*** Opening of SUPPLIED PASSAGE ***

In its commodity markets outlook (CMO), the World Bank forecasts that Brent crude oil prices will average $92/bbl in 2023 (close to their current level), before declining to $80/bbl in 2024.

  • The Bank projected the same figures in its April 2022 CMO.
  • After rebounding to its pre-pandemic level by the end of 2022, oil consumption is expected to rise by 1.7% in 2023 to a new all-time high, according to the International Energy Agency (IEA). Oil consumption growth in 2023 is expected to be supported by a recovery in demand in China, as the country gradually reduces pandemic restrictions, and by increased switching from natural gas to oil.
  • Outside of Asia, however, oil demand growth is expected to be negligible or slightly negative in 2023.
  • Oil production is expected to see an increase of less than 1% in 2023. Only a small number of countries are expected to see a rise in production, chiefly the United States.
  • In contrast, crude oil production among OPEC+ members, is expected to decrease, led by Russia. While OPEC+ announced a headline reduction in production targets of 2 million barrels per day (mb/d), which will last till the end of 2023, numerous countries are already well below target. As such, the actual reduction may be just over half of the headline number, and several countries may not see a reduction in production in 2023.
  • Patterns of trade in crude oil and oil products are also likely to be altered, potentially raising transport costs.

*** Close of SUPPLIED PASSAGE ***
*** Opening of INFORMATION GIVEN ***

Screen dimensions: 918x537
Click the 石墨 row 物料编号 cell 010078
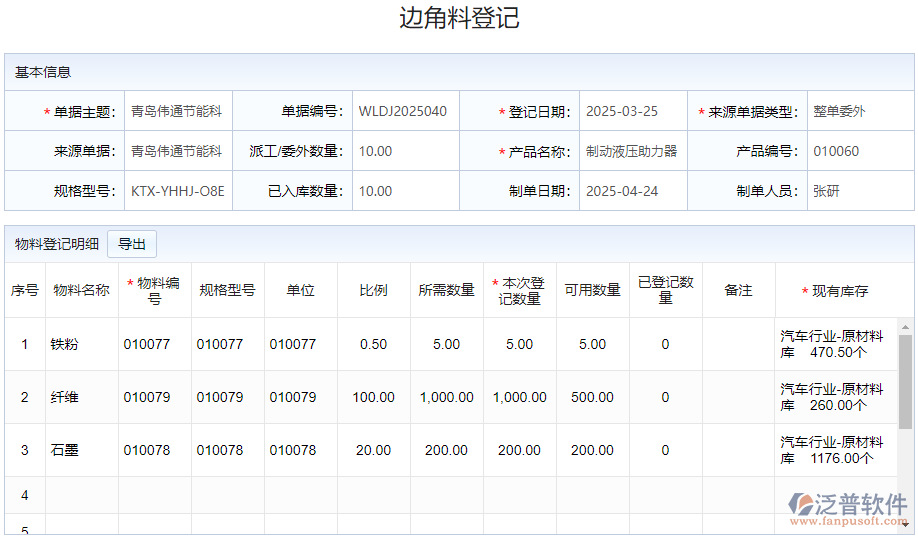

*** Close of INFORMATION GIVEN ***
*** Opening of INFORMATION GIVEN ***

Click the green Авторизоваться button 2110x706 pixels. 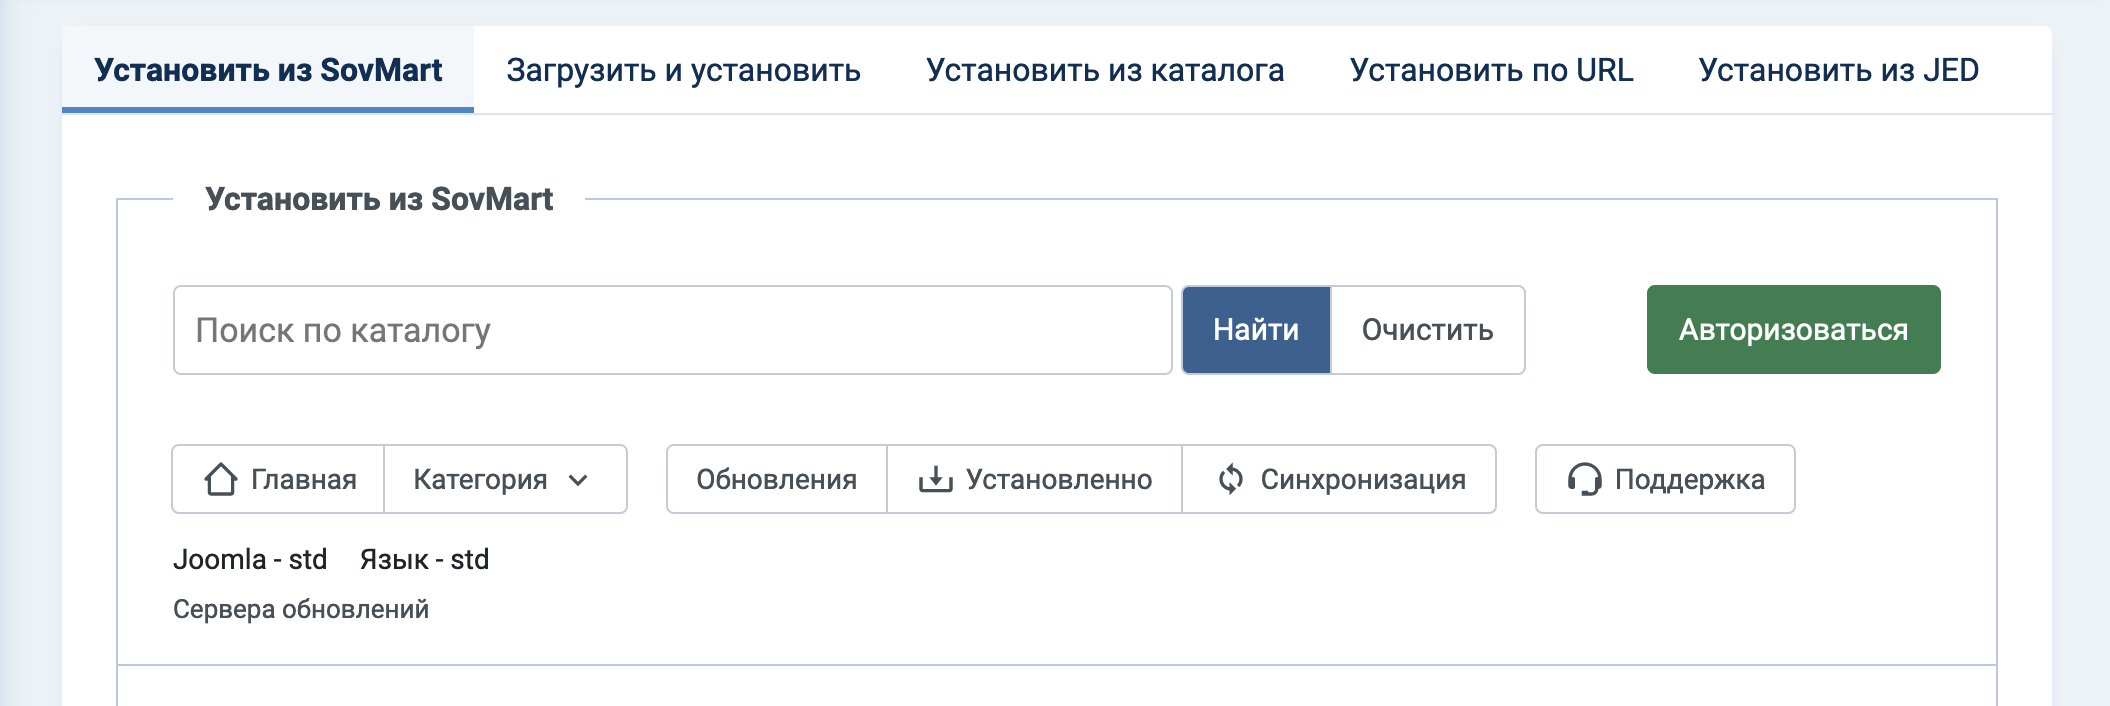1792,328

*** Close of INFORMATION GIVEN ***

— EXERCISES —
a) According to the oil outlook passage, why may the actual OPEC+ production cut be only a little more than half of its headline figure?
b) Return the part of the oil outlook passage that opens with the words containing "In its commodity" and closes with "April 2022 CMO.".
Work from the oil outlook passage alone.

— RESPONSES BY ITEM NUMBER —
a) Numerous OPEC+ countries are already producing well below their targets. Lowering those targets by the headline 2 mb/d therefore will not reduce their actual output by the full amount, and several countries may see no reduction in production in 2023.

b)
In its commodity markets outlook (CMO), the World Bank forecasts that Brent crude oil prices will average $92/bbl in 2023 (close to their current level), before declining to $80/bbl in 2024.

  • The Bank projected the same figures in its April 2022 CMO.